(Raw data):
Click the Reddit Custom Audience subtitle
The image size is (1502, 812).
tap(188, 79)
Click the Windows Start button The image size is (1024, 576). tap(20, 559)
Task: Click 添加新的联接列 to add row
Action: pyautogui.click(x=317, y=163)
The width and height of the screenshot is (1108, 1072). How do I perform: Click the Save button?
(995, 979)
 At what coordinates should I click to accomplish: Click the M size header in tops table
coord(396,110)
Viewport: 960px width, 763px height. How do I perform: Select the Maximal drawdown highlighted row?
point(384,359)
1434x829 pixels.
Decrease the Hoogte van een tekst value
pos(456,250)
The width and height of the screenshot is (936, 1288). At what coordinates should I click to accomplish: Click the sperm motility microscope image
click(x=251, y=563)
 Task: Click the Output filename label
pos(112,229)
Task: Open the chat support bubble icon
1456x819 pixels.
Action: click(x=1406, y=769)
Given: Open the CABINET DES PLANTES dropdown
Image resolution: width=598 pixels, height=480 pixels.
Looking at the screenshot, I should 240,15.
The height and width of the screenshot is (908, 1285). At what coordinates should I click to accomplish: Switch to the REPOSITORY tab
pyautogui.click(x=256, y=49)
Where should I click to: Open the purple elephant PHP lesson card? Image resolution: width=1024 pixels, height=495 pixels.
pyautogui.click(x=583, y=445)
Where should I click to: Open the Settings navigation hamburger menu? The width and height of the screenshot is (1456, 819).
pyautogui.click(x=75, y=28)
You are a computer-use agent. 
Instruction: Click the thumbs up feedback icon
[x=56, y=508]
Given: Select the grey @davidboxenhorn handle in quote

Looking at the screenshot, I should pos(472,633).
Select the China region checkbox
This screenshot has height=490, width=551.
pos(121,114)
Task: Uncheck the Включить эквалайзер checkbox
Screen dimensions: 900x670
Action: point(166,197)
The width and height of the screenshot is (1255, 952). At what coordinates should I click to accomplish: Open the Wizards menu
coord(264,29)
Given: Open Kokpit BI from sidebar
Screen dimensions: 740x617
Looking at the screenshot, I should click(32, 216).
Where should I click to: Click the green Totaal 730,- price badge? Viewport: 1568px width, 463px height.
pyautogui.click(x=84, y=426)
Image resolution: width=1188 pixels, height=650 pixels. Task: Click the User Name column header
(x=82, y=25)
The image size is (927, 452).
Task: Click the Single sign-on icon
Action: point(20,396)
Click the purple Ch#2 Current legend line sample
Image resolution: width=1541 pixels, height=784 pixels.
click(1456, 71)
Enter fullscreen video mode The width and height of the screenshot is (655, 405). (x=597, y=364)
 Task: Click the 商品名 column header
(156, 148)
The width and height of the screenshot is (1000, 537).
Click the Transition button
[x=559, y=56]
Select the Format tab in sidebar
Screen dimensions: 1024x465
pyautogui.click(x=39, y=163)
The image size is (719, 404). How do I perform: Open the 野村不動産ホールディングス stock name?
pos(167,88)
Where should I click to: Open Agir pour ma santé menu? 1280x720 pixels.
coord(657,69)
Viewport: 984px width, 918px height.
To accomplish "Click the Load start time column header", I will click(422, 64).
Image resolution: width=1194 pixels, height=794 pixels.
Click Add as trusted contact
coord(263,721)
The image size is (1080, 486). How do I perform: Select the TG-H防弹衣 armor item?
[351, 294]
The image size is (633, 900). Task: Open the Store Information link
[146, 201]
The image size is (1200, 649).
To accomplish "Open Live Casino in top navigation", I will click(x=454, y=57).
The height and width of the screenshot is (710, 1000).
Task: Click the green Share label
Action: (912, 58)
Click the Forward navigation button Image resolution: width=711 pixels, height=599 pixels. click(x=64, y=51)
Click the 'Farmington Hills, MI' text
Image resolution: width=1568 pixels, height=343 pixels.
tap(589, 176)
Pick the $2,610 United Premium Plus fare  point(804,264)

(Description of the task): Please copy each record shown above exactly.

(Exercise result):
Click the Reddit Custom Audience subtitle
The image size is (1502, 812).
tap(188, 79)
Click the Windows Start button The image size is (1024, 576). tap(20, 559)
Task: Click 添加新的联接列 to add row
Action: pyautogui.click(x=317, y=163)
The width and height of the screenshot is (1108, 1072). How do I perform: Click the Save button?
(995, 979)
 At what coordinates should I click to accomplish: Click the M size header in tops table
coord(396,110)
Viewport: 960px width, 763px height. How do I perform: Select the Maximal drawdown highlighted row?
point(384,359)
1434x829 pixels.
Decrease the Hoogte van een tekst value
pos(456,250)
The width and height of the screenshot is (936, 1288). At what coordinates should I click to accomplish: Click the sperm motility microscope image
click(x=251, y=563)
 Task: Click the Output filename label
pos(112,229)
Task: Open the chat support bubble icon
1456x819 pixels.
Action: click(x=1406, y=769)
Given: Open the CABINET DES PLANTES dropdown
Image resolution: width=598 pixels, height=480 pixels.
Looking at the screenshot, I should 240,15.
The height and width of the screenshot is (908, 1285). At what coordinates should I click to accomplish: Switch to the REPOSITORY tab
pyautogui.click(x=256, y=49)
Where should I click to: Open the purple elephant PHP lesson card? Image resolution: width=1024 pixels, height=495 pixels.
pyautogui.click(x=583, y=445)
Where should I click to: Open the Settings navigation hamburger menu? The width and height of the screenshot is (1456, 819).
pyautogui.click(x=75, y=28)
You are a computer-use agent. 
Instruction: Click the thumbs up feedback icon
[x=56, y=508]
Given: Select the grey @davidboxenhorn handle in quote

Looking at the screenshot, I should pos(472,633).
Select the China region checkbox
This screenshot has height=490, width=551.
pos(121,114)
Task: Uncheck the Включить эквалайзер checkbox
Screen dimensions: 900x670
Action: point(166,197)
The width and height of the screenshot is (1255, 952). At what coordinates should I click to accomplish: Open the Wizards menu
coord(264,29)
Given: Open Kokpit BI from sidebar
Screen dimensions: 740x617
Looking at the screenshot, I should click(32, 216).
Where should I click to: Click the green Totaal 730,- price badge? Viewport: 1568px width, 463px height.
pyautogui.click(x=84, y=426)
Image resolution: width=1188 pixels, height=650 pixels. Task: Click the User Name column header
(x=82, y=25)
The image size is (927, 452).
Task: Click the Single sign-on icon
Action: point(20,396)
Click the purple Ch#2 Current legend line sample
Image resolution: width=1541 pixels, height=784 pixels.
click(1456, 71)
Enter fullscreen video mode The width and height of the screenshot is (655, 405). (x=597, y=364)
 Task: Click the 商品名 column header
(156, 148)
The width and height of the screenshot is (1000, 537).
Click the Transition button
[x=559, y=56]
Select the Format tab in sidebar
Screen dimensions: 1024x465
pyautogui.click(x=39, y=163)
The image size is (719, 404). How do I perform: Open the 野村不動産ホールディングス stock name?
pos(167,88)
Where should I click to: Open Agir pour ma santé menu? 1280x720 pixels.
coord(657,69)
Viewport: 984px width, 918px height.
To accomplish "Click the Load start time column header", I will click(422, 64).
Image resolution: width=1194 pixels, height=794 pixels.
Click Add as trusted contact
coord(263,721)
The image size is (1080, 486). How do I perform: Select the TG-H防弹衣 armor item?
[351, 294]
The image size is (633, 900). Task: Open the Store Information link
[146, 201]
The image size is (1200, 649).
To accomplish "Open Live Casino in top navigation", I will click(x=454, y=57).
The height and width of the screenshot is (710, 1000).
Task: Click the green Share label
Action: (912, 58)
Click the Forward navigation button Image resolution: width=711 pixels, height=599 pixels. click(x=64, y=51)
Click the 'Farmington Hills, MI' text
Image resolution: width=1568 pixels, height=343 pixels.
tap(589, 176)
Pick the $2,610 United Premium Plus fare  point(804,264)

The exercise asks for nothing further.